By the time Wings released "With a Little Luck," their final No. 1, McCartney was growing restless. He'd release one more album with the group (1979's dismal Back to the Egg) before recording his second solo album in 1980. London Town reflects some of this restlessness in its varied and sketchy songs. "With a Little Luck" is its best track, with a killer vocal push by McCartney near the end.
"Helen Wheels" was originally released as a single in 1973 and not intended for inclusion on the upcoming Wings album Band on the Run. But by the time the LP was released two months later, it somehow ended up on the U.S. version. It didn't show up on a U.K. album until the 2001 Wingspan compilation. Either way, it's one of McCartney's tightest and sturdiest post-Beatles rockers.
Flush from the success of Band on the Run, Wings pretty much repeated the formula on their next album, Venus and Mars, mixing world beats with pop smarts and tough rockers, like this two-part song that kicks off the album. Bonus points for name-dropping Jimmy Page, who gets rhymed with the word "stage" during the first part of the "Rock Show" section.
Band on the Run is McCartney's best post-Beatles album (four of its tracks show up on our list of the Top 10 Paul McCartney Songs) - the first solo work to fall together as consistently as the LPs he made with his old group. Not so coincidentally, one of its best songs recalls something Fab: not McCartney's own songs but former bandmate John Lennon. In fact, "Let Me Roll It" is a better John Lennon song than what Lennon himself was making in 1973.
Hate all you want. McCartney's fifth No. 1 (credited to Wings) is a solid piece of pop songcraft by a guy who knows a few things about the subject. Just listen to the way the various vocals weave in and out of each other near the song's climatic finish. Or the way the horns blast past everything around them. Or even that hook, which is massive. So go on and hate all you want. It's a good song, silly or not.
Credited to Paul and Linda, McCartney's second post-Beatles album, Ram, is full of left turns and musical adventures. "Uncle Albert / Admiral Halsey," McCartney's first solo No. 1, is one of the weirdest songs to ever reach the top spot. It's a medley built around a solid hook, gurgling sound effects and vaudeville jokes. No way radio would ever play something like this today.

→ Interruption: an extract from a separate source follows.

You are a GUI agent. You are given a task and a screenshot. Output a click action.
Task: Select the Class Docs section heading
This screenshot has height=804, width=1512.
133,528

Band on the Run's first single (if you don't count "Helen Wheels" - see No. 9 on our list of the Top 10 Paul McCartney Songs) may be the hardest straight-up rock song McCartney recorded since the Beatles. There's a glam-rock coating to the song - from distorted vocals to the sparkling glitter that's dumped all over the guitars - which makes it stand out on the radio and on the album. One of McCartney's all-time best.
Recorded between Red Rose Speedway (one of Paul McCartney and Wings' worst records) and Band on the Run (their best), the band's theme song for the 1973 James Bond movie of the same name injected some much-needed muscle into McCartney's songwriting. Like many of his songs from the era, "Live and Let Die" jumps all over the place before settling back into its main groove. It reached No. 2 and remains one of the all-time greatest 007 themes.
Structured as a multi-part suite, "Band on the Run" - McCartney's third solo No. 1 - features one of his all-time greatest hooks. In fact, you have to go deep into his Beatles years to find one this huge. The song not only anchors McCartney's best album (which is co-credited to Wings), it gave new life to a singer and songwriter many had given up on.
McCartney officially put an end to the Beatles when he released his first solo album in April 1970. It's generally a mixed bag, filled with leftover band ideas and bloated self-indulgence. But "Maybe I'm Amazed" is one of his best love songs. The hit came several years later with a live version recorded with Wings for the Wings Over America LP. We prefer the more intimate studio take found on McCartney.